- Born: 18 February 1945 (age 81)
- Education: University of Ljubljana
- Occupation: Historian
- Awards: "Patriae et orbi: Studies on Central European Art: Jubilee Collection for Damjan Prelovšek" (2015) World Master (2016)

= Damjan Prelovšek =

Damjan Prelovšek (born 18 February 1945 in Ljubljana) is a Slovenian art historian, and an expert on the architect Jože Plečnik.
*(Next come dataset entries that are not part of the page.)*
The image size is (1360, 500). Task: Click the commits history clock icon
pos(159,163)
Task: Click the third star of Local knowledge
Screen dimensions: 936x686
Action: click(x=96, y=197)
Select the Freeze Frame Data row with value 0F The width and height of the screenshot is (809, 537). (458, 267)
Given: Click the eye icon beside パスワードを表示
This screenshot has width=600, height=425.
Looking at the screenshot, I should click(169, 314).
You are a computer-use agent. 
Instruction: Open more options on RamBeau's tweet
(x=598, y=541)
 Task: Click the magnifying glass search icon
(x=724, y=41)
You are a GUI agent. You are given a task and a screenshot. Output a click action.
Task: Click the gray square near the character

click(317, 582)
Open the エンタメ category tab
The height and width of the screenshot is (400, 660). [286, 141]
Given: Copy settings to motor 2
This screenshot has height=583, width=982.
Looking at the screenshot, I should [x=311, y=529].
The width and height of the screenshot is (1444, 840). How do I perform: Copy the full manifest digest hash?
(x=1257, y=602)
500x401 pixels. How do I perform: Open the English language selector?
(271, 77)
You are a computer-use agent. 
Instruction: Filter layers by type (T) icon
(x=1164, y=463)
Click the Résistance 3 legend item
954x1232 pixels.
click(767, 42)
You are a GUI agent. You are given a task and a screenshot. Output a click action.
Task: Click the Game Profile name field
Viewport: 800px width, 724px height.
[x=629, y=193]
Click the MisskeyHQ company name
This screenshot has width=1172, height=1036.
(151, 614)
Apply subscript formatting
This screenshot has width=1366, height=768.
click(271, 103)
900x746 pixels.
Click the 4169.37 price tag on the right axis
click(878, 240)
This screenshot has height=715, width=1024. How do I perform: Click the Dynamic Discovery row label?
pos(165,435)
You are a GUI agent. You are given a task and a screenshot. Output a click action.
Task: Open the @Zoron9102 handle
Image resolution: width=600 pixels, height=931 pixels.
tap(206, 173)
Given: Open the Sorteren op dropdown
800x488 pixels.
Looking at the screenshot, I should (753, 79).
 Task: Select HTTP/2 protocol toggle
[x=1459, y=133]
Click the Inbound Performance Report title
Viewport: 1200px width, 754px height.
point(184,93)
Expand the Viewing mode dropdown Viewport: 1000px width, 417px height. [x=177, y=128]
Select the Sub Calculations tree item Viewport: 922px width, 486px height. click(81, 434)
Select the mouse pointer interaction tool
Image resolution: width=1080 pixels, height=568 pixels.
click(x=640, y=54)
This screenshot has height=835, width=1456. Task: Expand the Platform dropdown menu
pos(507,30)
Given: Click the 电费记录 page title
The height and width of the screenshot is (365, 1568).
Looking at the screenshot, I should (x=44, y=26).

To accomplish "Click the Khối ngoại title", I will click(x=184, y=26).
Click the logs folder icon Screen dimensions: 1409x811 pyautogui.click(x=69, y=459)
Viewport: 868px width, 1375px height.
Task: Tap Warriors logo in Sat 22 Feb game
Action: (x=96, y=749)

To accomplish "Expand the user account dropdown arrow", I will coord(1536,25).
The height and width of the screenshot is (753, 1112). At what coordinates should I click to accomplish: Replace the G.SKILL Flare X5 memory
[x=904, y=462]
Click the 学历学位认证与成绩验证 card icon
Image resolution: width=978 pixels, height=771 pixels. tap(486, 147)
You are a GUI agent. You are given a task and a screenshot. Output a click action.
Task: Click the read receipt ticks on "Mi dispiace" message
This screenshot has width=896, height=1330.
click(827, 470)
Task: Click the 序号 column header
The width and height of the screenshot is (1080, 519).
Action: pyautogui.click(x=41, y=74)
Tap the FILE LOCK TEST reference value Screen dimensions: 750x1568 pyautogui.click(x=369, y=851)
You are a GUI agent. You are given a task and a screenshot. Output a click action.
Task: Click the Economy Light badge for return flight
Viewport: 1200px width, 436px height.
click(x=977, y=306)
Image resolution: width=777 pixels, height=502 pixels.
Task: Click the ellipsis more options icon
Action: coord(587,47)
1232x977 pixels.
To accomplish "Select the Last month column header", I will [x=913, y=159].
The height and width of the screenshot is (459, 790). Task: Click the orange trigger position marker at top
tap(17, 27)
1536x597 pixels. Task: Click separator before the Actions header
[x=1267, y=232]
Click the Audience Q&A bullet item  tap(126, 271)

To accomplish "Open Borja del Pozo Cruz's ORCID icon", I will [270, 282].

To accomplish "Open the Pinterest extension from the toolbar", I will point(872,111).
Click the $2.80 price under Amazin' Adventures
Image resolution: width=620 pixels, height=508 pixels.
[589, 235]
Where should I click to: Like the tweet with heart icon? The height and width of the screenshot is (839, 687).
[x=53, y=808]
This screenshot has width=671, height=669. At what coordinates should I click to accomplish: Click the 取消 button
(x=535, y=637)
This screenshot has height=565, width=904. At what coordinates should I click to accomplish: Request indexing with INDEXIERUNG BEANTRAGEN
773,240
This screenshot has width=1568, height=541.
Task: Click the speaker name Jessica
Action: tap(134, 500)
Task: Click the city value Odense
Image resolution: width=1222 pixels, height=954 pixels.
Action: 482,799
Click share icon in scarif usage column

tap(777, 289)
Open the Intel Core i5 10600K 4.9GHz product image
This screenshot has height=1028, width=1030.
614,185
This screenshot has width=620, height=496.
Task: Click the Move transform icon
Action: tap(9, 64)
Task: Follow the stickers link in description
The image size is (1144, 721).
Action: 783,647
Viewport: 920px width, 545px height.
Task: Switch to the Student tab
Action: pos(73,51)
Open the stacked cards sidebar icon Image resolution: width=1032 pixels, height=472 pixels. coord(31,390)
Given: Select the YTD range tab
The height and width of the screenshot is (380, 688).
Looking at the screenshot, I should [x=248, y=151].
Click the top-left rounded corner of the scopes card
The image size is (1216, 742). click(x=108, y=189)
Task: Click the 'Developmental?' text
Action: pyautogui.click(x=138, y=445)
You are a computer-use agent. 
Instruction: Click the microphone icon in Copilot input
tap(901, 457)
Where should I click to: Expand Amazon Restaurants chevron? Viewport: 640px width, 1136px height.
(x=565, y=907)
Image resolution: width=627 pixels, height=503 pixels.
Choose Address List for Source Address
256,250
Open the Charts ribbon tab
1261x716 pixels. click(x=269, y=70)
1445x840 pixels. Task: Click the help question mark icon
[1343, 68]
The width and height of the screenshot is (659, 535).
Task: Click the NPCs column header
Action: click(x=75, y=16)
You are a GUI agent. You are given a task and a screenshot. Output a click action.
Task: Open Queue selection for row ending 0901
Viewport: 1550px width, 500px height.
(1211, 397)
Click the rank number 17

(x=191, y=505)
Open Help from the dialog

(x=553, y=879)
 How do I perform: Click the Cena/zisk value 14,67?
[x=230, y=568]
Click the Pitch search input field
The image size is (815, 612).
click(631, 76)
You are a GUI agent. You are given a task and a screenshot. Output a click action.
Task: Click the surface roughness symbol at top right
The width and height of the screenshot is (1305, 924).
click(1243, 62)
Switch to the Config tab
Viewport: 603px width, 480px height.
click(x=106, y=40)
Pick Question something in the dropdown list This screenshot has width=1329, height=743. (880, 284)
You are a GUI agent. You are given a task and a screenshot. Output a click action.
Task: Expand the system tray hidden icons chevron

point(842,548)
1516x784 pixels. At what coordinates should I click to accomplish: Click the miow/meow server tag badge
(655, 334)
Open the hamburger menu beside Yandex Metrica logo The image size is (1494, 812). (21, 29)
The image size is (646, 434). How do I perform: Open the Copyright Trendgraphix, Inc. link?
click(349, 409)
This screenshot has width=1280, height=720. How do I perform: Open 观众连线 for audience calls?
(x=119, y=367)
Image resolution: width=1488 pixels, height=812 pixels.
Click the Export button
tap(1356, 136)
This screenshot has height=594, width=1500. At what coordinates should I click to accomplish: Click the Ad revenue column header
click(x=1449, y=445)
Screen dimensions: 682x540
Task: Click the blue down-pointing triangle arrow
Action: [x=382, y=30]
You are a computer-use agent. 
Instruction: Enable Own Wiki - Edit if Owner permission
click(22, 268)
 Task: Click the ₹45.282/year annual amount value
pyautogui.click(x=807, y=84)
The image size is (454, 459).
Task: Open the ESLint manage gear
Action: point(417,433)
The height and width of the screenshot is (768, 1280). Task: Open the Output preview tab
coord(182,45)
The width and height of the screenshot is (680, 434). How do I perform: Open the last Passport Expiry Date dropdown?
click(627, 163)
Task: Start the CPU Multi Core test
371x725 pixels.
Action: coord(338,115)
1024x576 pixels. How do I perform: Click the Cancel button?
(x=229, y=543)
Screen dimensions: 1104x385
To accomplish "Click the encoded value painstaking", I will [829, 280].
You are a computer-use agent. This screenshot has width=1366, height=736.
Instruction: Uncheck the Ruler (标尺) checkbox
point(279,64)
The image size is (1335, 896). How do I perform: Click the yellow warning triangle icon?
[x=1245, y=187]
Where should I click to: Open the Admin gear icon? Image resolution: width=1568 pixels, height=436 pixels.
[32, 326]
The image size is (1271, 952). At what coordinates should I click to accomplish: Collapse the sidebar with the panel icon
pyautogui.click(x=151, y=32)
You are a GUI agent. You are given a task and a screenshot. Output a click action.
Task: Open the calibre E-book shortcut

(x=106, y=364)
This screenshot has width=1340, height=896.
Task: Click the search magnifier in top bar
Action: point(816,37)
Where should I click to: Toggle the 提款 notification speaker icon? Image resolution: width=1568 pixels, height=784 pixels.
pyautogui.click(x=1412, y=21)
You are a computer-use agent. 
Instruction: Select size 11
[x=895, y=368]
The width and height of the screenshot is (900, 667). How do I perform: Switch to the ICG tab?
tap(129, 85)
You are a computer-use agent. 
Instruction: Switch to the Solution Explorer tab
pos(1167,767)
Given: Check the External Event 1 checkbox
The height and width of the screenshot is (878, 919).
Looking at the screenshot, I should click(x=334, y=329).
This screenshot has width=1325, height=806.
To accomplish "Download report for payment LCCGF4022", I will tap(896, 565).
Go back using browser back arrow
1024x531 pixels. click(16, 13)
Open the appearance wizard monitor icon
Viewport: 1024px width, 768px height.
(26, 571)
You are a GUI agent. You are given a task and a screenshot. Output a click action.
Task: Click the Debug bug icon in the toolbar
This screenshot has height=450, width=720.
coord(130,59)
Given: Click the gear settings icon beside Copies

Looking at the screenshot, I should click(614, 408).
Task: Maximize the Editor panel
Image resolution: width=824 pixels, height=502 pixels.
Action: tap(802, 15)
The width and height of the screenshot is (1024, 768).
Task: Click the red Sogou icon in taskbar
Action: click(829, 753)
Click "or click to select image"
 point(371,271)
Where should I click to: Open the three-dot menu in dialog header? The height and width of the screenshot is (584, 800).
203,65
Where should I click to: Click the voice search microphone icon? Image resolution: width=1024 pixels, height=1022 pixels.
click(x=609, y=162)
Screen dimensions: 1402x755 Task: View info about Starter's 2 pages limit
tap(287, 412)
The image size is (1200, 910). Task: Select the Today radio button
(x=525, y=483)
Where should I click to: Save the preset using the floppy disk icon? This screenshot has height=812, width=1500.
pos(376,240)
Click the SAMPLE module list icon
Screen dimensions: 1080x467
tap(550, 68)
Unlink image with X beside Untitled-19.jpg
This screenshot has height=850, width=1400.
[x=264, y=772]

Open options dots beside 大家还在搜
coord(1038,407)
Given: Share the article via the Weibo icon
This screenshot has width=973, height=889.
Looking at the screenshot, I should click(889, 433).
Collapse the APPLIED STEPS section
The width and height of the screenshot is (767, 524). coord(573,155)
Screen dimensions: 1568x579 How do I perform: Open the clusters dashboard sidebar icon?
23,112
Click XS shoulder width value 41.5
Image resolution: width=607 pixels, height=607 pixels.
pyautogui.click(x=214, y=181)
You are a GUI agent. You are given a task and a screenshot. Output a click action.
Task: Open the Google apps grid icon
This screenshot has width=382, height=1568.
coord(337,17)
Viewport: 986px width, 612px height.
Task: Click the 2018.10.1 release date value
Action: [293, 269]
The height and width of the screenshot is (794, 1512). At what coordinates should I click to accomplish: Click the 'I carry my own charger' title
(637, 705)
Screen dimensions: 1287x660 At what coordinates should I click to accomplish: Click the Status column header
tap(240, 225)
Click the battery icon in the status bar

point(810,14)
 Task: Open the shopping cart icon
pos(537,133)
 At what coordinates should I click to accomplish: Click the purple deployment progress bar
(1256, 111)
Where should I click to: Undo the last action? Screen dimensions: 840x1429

He was the Slovenian ambassador for Prague from 1998 to 2003.

== Early life ==
Prelovšek studied art history at the Faculty of Arts in Ljubljana, where he graduated in 1969 and received his doctorate in 1977 with a dissertation on the Slovenian architect Plečnik in Vienna.

== Cultural career ==
From 1971 onwards, he worked at the Institute of Art History of the ZRC SAZU and was appointed Director of the Institute in 1995. His publications were mainly about the Slovenian architect Jožet Plečnik, his life and work. He collected extensive documentary and photographic material on the architect.

He also prepared exhibitions on the creative work of Plečnik.

From 1998 to 2002 he was Ambassador of the Republic of Slovenia to the Czech Republic. Since 2006 he has been Director of the Department of Cultural Heritage at the Slovenian Ministry of Culture.

For four years, from 1998 to 2002, he was Slovenian ambassador in Prague.

He is a member of the European Academy of Sciences and Arts.

== Academic career ==
He was a visiting professor at the University of Salzburg in 1990, 1991 and 1996.

== Athletic career ==
From the mid-1960s to the early 1970s, he competed as a Yugoslav slalom canoeist. He finished 17th in the C-1 event at the 1972 Summer Olympics in Munich.

== Awards ==
In 2015, the France Stelet Institute of Art History dedicated to him the extensive multilingual collection “Patriae et orbi: Studies on Central European Art: Jubilee Collection for Damjan Prelovšek”.

The World Masters Committee in Korea presented the World Master to Prelovsek at the Hanguk University of Foreign Studies in Yongin on 26 September 2016.